= Frank Samperi =

American poet 1933–1991)

Frank Samperi (1933–1991) was an American poet born in New York.

==Life==
Frank Samperi was born in Brooklyn, New York, the illegitimate child of an Italian mother who died when he was 11. After two years in an orphanage, he was brought up by aunts. At 20 he enlisted and was sent to fight in the Korean War where he eventually suffered a nervous breakdown due to battlefield trauma and was honorably discharged. He then returned to Brooklyn, where he began writing the poems of his first collection, Song Book. After attending a writing workshop he met the poet Louis Zukofsky, who became an early mentor and also introduced him to Cid Corman. Having married, Samperi took a teaching position in Japan in 1964. There the connection with Corman was renewed and resulted in his poems being championed in Origin (magazine) and published in limited editions from Kyoto. He shortly returned to Brooklyn, completing one poetic trilogy (published between 1971–73) and working on a six-part composition titled COMPREHENSOR Viator, only parts of which were published in limited editions. In the early 1980s Samperi moved to Sun City, Arizona, but declining health prevented him from writing much more before his death at the age of 58. His early poetry was a luminous notation of things seen, pared down in language and form –
 no greater vista
 than the inward
 opening
 out
 and beyond
This laid the groundwork of an eventual religious vision based on Dante's Divine Comedy and the philosophy of Thomas Aquinas.

==Bibliography==
- Song Book (J & E Press) W. Babylon NY, 1960 [collected in The Prefiguration]
- Ferns (xerox format), 1965 [collected in The Prefiguration]
- Of Light (Will Petersen) Kyoto, Japan 1965 [collected in The Prefiguration]
- Branches (Will Petersen) Kyoto, Japan 1965 [collected in The Prefiguration]
- Morning and Evening (portfolio with stoneprints by Will Petersen) 1967 [collected in The Prefiguration]
- Crystals (Caterpillar V) CA, 1967 [collected in The Prefiguration]
- Euphrasy, 1967 [a section of Quadrifariam]
- The man dying the flame 1969 [a poem collected in The Triune]
- Anamnesis, 1969 [a section of Quadrifariam]
- The Triune (J & E Press) W.Babylon NY, 1969. [a section of Quadrifariam]
- The Prefiguration (Grossman) New York, 1971, with cover and endprints by Will Petersen.

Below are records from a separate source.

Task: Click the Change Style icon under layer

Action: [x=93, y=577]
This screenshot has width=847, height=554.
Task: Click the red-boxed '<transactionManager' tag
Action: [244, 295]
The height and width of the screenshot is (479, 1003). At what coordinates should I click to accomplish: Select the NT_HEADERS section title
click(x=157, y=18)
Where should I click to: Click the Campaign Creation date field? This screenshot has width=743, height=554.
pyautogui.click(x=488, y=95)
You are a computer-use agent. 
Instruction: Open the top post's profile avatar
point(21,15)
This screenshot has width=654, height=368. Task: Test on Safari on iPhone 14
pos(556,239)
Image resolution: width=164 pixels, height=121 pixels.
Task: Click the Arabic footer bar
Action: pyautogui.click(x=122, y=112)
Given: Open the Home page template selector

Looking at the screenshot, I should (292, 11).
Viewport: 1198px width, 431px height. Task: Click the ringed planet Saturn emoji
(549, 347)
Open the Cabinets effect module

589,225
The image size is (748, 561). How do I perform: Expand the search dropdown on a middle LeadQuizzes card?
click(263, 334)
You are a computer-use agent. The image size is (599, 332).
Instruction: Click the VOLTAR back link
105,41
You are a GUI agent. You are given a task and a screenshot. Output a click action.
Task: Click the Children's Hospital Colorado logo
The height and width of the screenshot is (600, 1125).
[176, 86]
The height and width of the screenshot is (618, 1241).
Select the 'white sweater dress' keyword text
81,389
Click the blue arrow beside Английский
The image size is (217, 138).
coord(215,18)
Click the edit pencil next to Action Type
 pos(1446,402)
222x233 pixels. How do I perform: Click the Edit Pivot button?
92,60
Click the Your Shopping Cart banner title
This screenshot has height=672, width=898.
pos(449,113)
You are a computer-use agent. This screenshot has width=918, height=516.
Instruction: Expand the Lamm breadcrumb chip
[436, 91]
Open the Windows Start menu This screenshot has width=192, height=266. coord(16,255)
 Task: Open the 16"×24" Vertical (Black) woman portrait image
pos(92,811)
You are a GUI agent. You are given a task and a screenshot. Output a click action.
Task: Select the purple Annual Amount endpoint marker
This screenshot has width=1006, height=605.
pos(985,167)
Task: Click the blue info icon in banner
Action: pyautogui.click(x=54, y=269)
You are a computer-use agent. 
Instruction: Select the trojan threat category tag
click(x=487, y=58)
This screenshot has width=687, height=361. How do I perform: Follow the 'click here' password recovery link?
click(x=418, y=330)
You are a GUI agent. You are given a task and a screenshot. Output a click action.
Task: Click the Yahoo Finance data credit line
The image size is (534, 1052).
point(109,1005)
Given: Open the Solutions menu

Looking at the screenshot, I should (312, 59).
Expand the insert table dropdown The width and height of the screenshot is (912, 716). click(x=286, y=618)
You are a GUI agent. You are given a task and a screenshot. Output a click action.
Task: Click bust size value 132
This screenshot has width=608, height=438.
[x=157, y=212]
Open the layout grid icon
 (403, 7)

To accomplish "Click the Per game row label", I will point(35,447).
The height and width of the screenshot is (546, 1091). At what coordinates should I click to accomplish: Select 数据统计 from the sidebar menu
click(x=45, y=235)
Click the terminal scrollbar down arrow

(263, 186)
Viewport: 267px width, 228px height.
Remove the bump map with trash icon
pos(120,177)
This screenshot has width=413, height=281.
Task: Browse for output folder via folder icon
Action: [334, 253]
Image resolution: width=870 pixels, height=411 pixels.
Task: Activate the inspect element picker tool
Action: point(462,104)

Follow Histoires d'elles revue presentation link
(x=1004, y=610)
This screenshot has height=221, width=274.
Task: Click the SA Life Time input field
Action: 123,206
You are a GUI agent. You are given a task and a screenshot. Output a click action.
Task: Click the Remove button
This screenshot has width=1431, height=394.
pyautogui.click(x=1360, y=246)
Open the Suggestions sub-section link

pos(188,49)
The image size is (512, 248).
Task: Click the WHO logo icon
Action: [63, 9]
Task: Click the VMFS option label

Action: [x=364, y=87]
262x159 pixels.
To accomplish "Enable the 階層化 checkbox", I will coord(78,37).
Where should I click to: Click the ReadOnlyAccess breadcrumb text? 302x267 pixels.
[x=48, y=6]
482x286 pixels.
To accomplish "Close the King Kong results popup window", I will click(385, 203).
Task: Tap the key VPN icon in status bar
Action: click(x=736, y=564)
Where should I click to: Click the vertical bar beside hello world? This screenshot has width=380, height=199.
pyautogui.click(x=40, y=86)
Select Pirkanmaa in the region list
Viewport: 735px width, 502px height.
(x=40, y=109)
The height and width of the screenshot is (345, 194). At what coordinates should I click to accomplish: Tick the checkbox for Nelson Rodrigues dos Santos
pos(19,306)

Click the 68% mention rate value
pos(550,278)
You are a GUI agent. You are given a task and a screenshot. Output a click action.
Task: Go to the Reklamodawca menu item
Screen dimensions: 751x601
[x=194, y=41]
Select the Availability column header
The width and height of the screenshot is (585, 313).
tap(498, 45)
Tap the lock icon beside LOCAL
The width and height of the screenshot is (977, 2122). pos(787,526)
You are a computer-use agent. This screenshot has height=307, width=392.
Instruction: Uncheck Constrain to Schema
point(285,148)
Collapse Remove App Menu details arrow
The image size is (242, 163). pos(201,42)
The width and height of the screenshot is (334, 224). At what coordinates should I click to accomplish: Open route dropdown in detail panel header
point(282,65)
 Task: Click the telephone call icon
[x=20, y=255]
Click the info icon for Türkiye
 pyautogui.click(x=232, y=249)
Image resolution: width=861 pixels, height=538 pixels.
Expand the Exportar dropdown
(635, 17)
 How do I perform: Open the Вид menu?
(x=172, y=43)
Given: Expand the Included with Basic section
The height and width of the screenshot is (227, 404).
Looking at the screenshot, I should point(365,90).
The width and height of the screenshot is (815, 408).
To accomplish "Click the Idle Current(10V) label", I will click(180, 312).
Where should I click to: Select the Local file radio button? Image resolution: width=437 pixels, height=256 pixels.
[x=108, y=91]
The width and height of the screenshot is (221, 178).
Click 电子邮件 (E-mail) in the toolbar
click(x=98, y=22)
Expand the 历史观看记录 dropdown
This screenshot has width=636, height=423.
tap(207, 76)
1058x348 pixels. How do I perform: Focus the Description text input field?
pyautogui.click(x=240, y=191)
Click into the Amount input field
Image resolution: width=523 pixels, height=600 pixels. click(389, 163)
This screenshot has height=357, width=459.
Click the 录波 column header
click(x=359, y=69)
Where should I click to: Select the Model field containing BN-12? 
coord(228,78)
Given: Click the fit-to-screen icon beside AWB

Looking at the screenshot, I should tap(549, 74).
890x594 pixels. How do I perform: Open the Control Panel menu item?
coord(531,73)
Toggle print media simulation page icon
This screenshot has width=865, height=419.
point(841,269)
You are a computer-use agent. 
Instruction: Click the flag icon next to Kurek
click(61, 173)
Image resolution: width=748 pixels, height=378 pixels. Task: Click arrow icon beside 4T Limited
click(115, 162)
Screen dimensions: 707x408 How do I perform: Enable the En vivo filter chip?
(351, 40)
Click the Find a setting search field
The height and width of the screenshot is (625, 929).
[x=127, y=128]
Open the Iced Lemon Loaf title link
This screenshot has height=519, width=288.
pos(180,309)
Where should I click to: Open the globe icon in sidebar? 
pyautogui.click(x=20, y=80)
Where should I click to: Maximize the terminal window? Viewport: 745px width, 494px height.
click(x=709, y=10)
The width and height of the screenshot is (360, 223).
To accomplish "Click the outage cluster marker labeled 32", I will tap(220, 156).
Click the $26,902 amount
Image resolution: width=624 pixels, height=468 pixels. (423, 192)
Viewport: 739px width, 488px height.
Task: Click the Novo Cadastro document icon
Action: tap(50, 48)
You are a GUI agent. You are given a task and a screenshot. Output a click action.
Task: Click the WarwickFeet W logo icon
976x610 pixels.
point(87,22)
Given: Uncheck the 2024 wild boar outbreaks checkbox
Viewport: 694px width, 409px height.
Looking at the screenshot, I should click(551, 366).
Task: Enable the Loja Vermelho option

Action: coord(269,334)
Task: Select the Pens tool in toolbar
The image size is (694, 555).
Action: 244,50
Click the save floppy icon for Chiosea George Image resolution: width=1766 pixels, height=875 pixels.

The first of a trilogy made up of the two volumes following. available online
- Quadrifariam (Grossman) New York, 1971, with jacket illustration by Will Petersen available online
- Lumen Gloriae (Grossman) New York, 1973, with jacket illustration by Will Petersen available online
- The Fourth (Elizabeth Press) Kyoto, Japan 1973.
- Infinitesimals (Elizabeth Press) Kyoto, Japan 1974. This was the first part of Lumen Gloriae.
- Alfa ed O (Origin Press) Kyoto, Japan 1976. The fifth part of COMPREHENSOR Viator.
- Sanza Mezzo (Elizabeth Press) New Rochelle NY, 1977.
- The Kingdom (Arc Publications) Todmorden, Lancs, UK, 1979. The first part of COMPREHENSOR Viator.
- A Remotis (Querencia Books) US, 1979.
- Letargo (Station Hill/Barrytown Ltd) New York, 1980. The sixth and last part of COMPREHENSOR Viator.
- One Ascends (Station Hill Press), Barrytown NY, 1980. A two-color postcard.
- The Bow Window (Origin Press) Kyoto, Japan 1986.
- Senno: from Dante's Inferno (Morning Star Publications; folded broadsheet with illustrations by Ron Costley), Edinburgh, Scotland, 1992
- Samperi—Dante: Frank Samperi's translations of the first two cantos of Dante's Paradiso, with an introductory essay by Harry Gilonis (Form Books) London, UK, 1993
- 1991 Circulazion (Tel-Let) Charleston IL, 1996
- Manifestatio (Tel-Let) Charleston IL, 1996. The third part of COMPREHENSOR Viator.
- Day (The estate of Frank Samperi, with illustrations by Claudia Samperi Warren), 1998 available online
- Cottage in Pines Wider and Deeper (Kater Murr's Press) London, 1998
- The New Heaven Now (Longhouse) Green River VT, 2002. Accordion booklet with decorated band text online.
- Sappunta (Hawkhaven Press) San Francisco CA, 2004. Cover illustration by William Cirocco.
- Spiritual Necessity: Selected Poems Of Frank Samperi (Station Hill/Barrytown Ltd) NY, 2004, Ed. John Martone 17 page excerpt

==Sources==
- Cid Corman: 120 letters to Frank Samperi (1972–75)
- John Martone (ed.): Frank Samperi’s Lamentations, Italian Americana 2 (2003): 177–184. Excerpts from the diary kept from 1963 to 1965 by Samperi 'contribute to a better understanding of his poetry, especially his vision of a culture based on individual difference, not on economic or political hierarchies.'
- O'Leary, Peter: Reversion and the Turning Thither: Writing Religious Poetry and the Case of Frank Samperi, Logos: A Journal of Catholic Thought and Culture – Volume 7, Number 2, Spring 2004, pp. 54–85.
- J. Townsend: Spiritual Man, Modern Man – The Poetics of Frank Samperi, Jacket 36 (Late 2008)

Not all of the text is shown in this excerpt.